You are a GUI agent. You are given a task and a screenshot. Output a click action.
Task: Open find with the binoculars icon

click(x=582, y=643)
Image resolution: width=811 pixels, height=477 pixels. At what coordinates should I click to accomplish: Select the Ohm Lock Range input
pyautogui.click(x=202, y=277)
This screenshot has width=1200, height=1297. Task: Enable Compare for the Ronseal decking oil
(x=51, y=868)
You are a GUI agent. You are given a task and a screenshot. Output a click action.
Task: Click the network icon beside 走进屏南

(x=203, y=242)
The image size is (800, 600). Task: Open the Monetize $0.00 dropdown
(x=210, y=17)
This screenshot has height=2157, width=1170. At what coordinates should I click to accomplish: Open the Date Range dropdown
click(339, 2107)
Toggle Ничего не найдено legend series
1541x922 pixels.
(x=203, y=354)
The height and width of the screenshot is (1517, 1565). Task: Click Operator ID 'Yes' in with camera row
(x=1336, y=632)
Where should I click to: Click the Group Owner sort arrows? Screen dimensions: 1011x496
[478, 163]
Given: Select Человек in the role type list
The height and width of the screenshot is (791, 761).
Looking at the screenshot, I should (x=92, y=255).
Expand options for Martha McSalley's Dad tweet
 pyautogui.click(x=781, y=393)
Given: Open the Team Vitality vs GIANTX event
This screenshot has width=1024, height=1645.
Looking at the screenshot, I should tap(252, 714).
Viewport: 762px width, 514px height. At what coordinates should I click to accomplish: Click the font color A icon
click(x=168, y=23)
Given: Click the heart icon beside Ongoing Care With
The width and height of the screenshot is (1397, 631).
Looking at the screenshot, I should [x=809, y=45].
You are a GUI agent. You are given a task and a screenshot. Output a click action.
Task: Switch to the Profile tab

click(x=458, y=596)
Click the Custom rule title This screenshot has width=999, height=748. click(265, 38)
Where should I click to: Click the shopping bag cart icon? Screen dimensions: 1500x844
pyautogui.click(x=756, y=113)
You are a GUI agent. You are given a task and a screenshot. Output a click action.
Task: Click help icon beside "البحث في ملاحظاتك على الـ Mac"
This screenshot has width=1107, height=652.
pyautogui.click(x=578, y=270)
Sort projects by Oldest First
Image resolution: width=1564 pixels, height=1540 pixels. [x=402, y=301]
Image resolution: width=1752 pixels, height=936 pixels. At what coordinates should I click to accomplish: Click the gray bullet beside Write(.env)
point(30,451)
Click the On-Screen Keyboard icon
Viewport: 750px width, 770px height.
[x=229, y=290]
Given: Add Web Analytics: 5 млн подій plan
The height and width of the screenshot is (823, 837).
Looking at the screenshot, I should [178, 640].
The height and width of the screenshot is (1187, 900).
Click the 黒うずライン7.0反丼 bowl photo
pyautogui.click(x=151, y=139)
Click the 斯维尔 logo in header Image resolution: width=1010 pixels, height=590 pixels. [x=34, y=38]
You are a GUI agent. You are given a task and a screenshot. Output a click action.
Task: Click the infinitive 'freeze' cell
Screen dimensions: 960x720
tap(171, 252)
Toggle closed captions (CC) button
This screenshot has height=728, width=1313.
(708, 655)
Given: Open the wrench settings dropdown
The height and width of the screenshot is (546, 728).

* TASK *
Output the records in full. Keep every character as it is.

* PROBLEM SOLUTION *
You are a GUI agent. You are given a task and a screenshot. Output a click action.
Task: Open find with the binoculars icon

click(x=582, y=643)
Image resolution: width=811 pixels, height=477 pixels. At what coordinates should I click to accomplish: Select the Ohm Lock Range input
pyautogui.click(x=202, y=277)
This screenshot has width=1200, height=1297. Task: Enable Compare for the Ronseal decking oil
(x=51, y=868)
You are a GUI agent. You are given a task and a screenshot. Output a click action.
Task: Click the network icon beside 走进屏南

(x=203, y=242)
The image size is (800, 600). Task: Open the Monetize $0.00 dropdown
(x=210, y=17)
This screenshot has height=2157, width=1170. At what coordinates should I click to accomplish: Open the Date Range dropdown
click(339, 2107)
Toggle Ничего не найдено legend series
1541x922 pixels.
(x=203, y=354)
The height and width of the screenshot is (1517, 1565). Task: Click Operator ID 'Yes' in with camera row
(x=1336, y=632)
Where should I click to: Click the Group Owner sort arrows? Screen dimensions: 1011x496
[478, 163]
Given: Select Человек in the role type list
The height and width of the screenshot is (791, 761).
Looking at the screenshot, I should (x=92, y=255).
Expand options for Martha McSalley's Dad tweet
 pyautogui.click(x=781, y=393)
Given: Open the Team Vitality vs GIANTX event
This screenshot has width=1024, height=1645.
Looking at the screenshot, I should tap(252, 714).
Viewport: 762px width, 514px height. At what coordinates should I click to accomplish: Click the font color A icon
click(x=168, y=23)
Given: Click the heart icon beside Ongoing Care With
The width and height of the screenshot is (1397, 631).
Looking at the screenshot, I should [x=809, y=45].
You are a GUI agent. You are given a task and a screenshot. Output a click action.
Task: Switch to the Profile tab

click(x=458, y=596)
Click the Custom rule title This screenshot has width=999, height=748. click(265, 38)
Where should I click to: Click the shopping bag cart icon? Screen dimensions: 1500x844
pyautogui.click(x=756, y=113)
You are a GUI agent. You are given a task and a screenshot. Output a click action.
Task: Click help icon beside "البحث في ملاحظاتك على الـ Mac"
This screenshot has width=1107, height=652.
pyautogui.click(x=578, y=270)
Sort projects by Oldest First
Image resolution: width=1564 pixels, height=1540 pixels. [x=402, y=301]
Image resolution: width=1752 pixels, height=936 pixels. At what coordinates should I click to accomplish: Click the gray bullet beside Write(.env)
point(30,451)
Click the On-Screen Keyboard icon
Viewport: 750px width, 770px height.
[x=229, y=290]
Given: Add Web Analytics: 5 млн подій plan
The height and width of the screenshot is (823, 837).
Looking at the screenshot, I should [178, 640].
The height and width of the screenshot is (1187, 900).
Click the 黒うずライン7.0反丼 bowl photo
pyautogui.click(x=151, y=139)
Click the 斯维尔 logo in header Image resolution: width=1010 pixels, height=590 pixels. [x=34, y=38]
You are a GUI agent. You are given a task and a screenshot. Output a click action.
Task: Click the infinitive 'freeze' cell
Screen dimensions: 960x720
tap(171, 252)
Toggle closed captions (CC) button
This screenshot has height=728, width=1313.
(708, 655)
Given: Open the wrench settings dropdown
The height and width of the screenshot is (546, 728).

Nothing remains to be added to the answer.